A video screenshot shows a student at the UW School of Nursing preparing a vaccine for COVID-19 for a volunteer patient.

The UW has joined a list of more than 20 other universities across the nation participating in an upcoming study aiming to determine whether people vaccinated against COVID-19 are still able to become infected and inadvertently spread the virus to others.

The Prevent COVID U study is being organized through the COVID-19 Prevention Network (CoVPN), an organization formed and funded by the National Institute of Allergy and Infectious Diseases. Operating out of Seattle’s Fred Hutchinson Cancer Research Center, CoVPN will coordinate the nationwide study across a lengthy list of participating college campuses.

The study will be among the first to seek answers as to whether vaccinated people can asymptomatically spread COVID-19.

“The thing that really distinguishes this from previous studies is that the earliest vaccine studies, and really the ones that we have the results for at this point, focused on people who got symptomatic infections,” Dr. Amanda Casto, an infectious disease specialist at the UW’s department of medicine, said.

Expected to be conducted over five months, Prevent COVID U seeks to enroll about 12,000 students between the ages of 18-26 across participating campuses, who will be compensated for their contribution. Upon enrollment, participants will be randomly placed into two groups, with half receiving the Moderna COVID-19 vaccine immediately and the other half receiving it four months later. Participants in the second group are allowed to get the vaccine elsewhere in the meantime, said Dr. Holly Janes, a biostatistician at Fred Hutch.

Throughout the study, students will be asked to answer questionnaires, provide occasional blood samples, and take a nose swab COVID-19 test daily. The study is expected to use a high volume of nasal swabs — over 1.3 million of them.

“A specific challenge for SARS-CoV-2 is that we know that for this virus, a considerable amount of infections are asymptomatic, and so to capture all those infections you have to do widespread and broad screening for infection,” Janes said.

Janes also said this study would not have been possible earlier on in the pandemic due to the lack of testing capacity, but it has become more feasible over time as tests have become more abundant.

In addition to the 12,000 students enrolled in the main cohort of the study, an expected 25,500 close contacts of those enrolled will be given the chance to join the peripheral cohort of the study. This group will not be vaccinated alongside those in the study but will be tested and surveyed alongside them to further track potential infections.

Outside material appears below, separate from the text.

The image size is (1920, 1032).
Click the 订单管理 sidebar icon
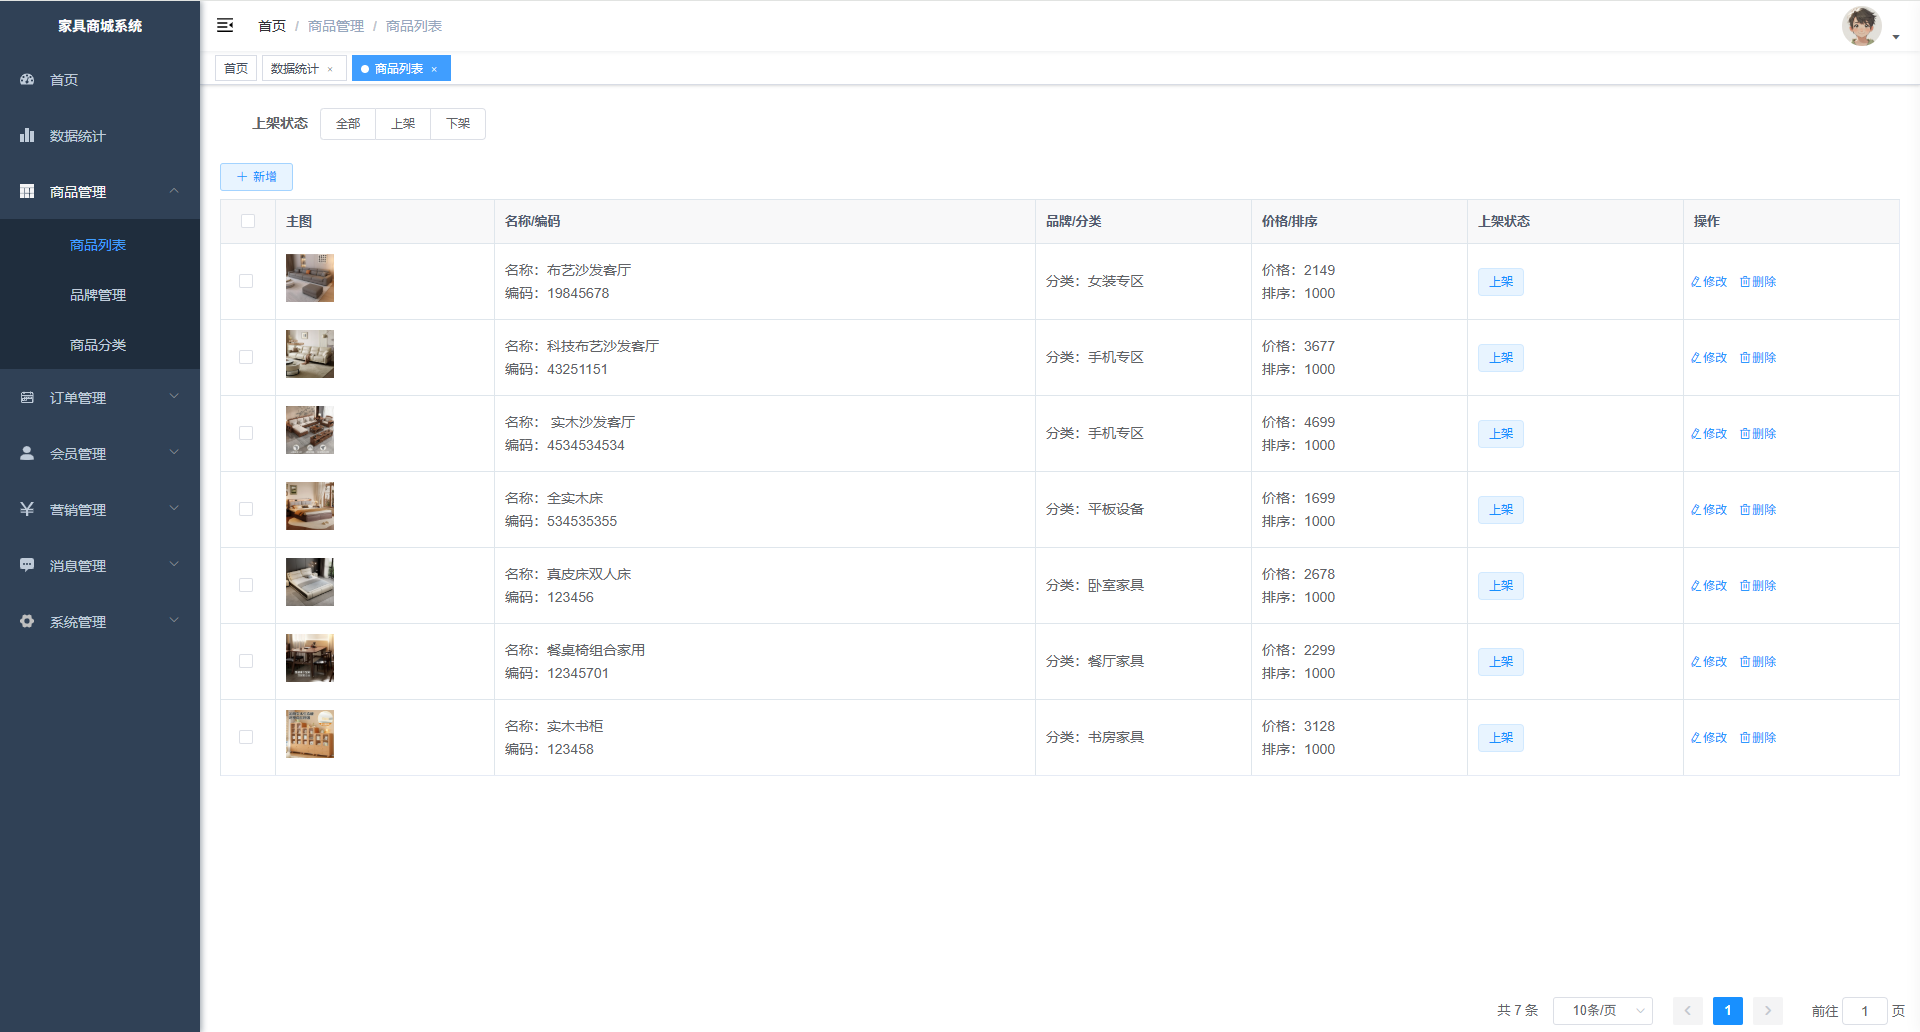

“It’s going to be harder and harder to find unvaccinated people to do a study like this, but it’s still a really important question that needs to be answered,” Casto said. “So that’s essentially why we’re doing it now, and we’ve done the best that we can to get the study up and moving as quickly as possible.”

The study is currently planned to conclude before this fall, aiming to have results before the 2021-2022 school year begins. The results for the Moderna vaccine should apply to the Pfizer-BioNTech vaccine as well, according to Fred Hutch.

Janes said this study is an opportunity for young people to contribute to a highly important cause for the public good and play a key role in fighting the pandemic.

“We’re very thankful that University of Washington undergrads and grad students have participated in a lot of our research before, and they’re always a very good group to work with,” Casto said.